=== Exercise ===
Write the data below out exactly as it stands. Do not include the pictures.

=== Dataset entries ===
:::::

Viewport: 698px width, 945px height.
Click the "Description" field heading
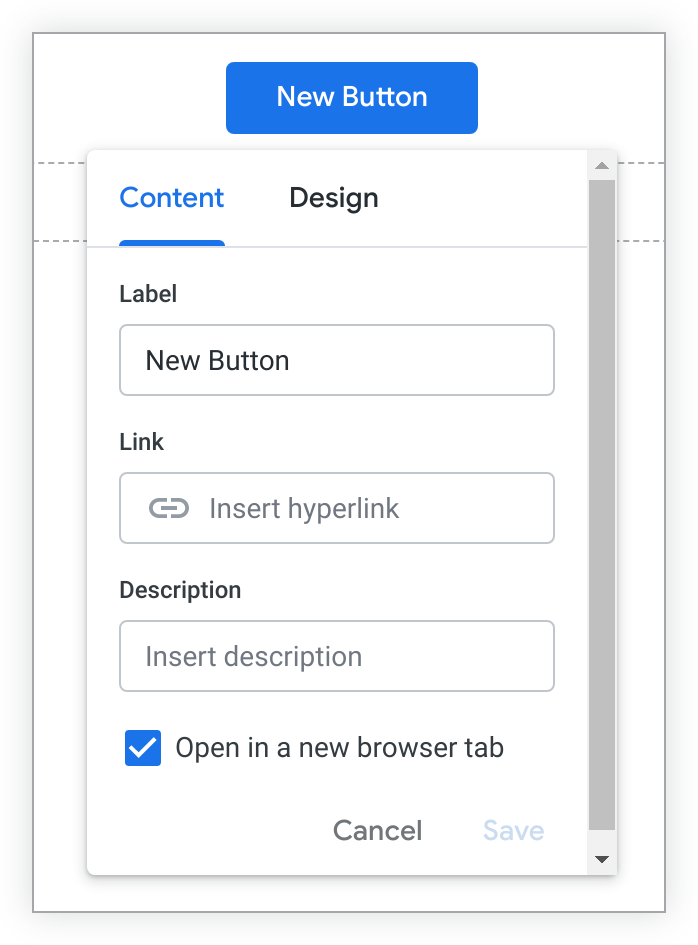click(x=180, y=590)
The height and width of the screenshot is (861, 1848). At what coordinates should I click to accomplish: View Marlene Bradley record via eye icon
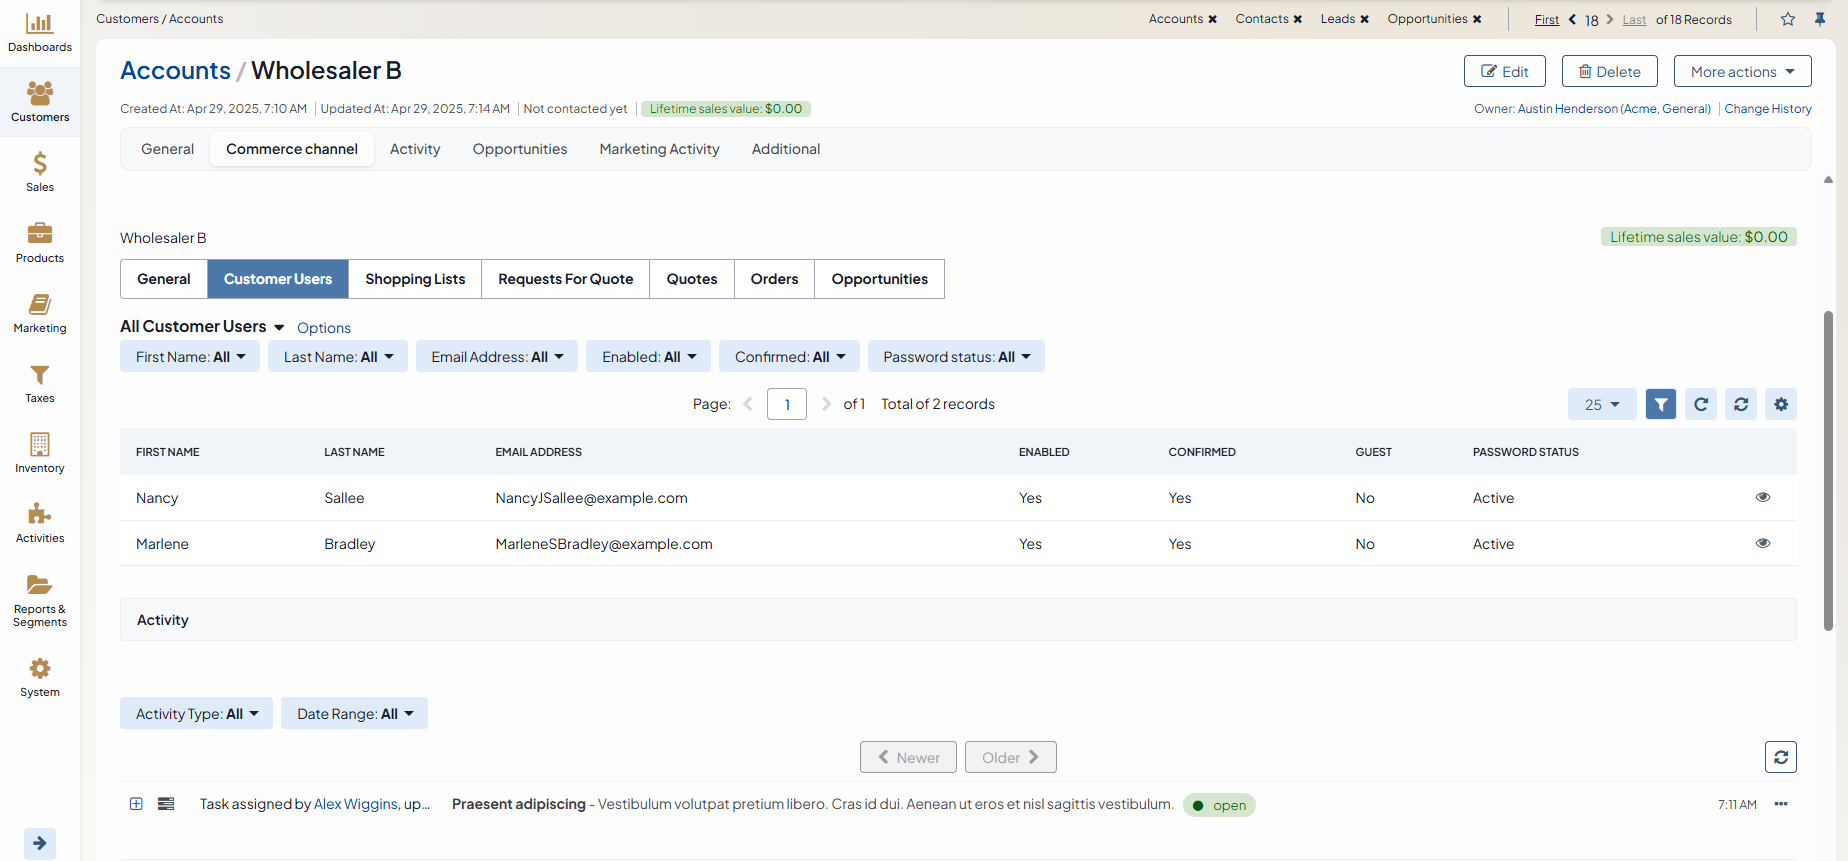[1762, 543]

:::::

=== Answer box ===
Viewport: 698px width, 945px height.
Click the "Description" field heading
click(x=180, y=590)
The height and width of the screenshot is (861, 1848). At what coordinates should I click to accomplish: View Marlene Bradley record via eye icon
[1762, 543]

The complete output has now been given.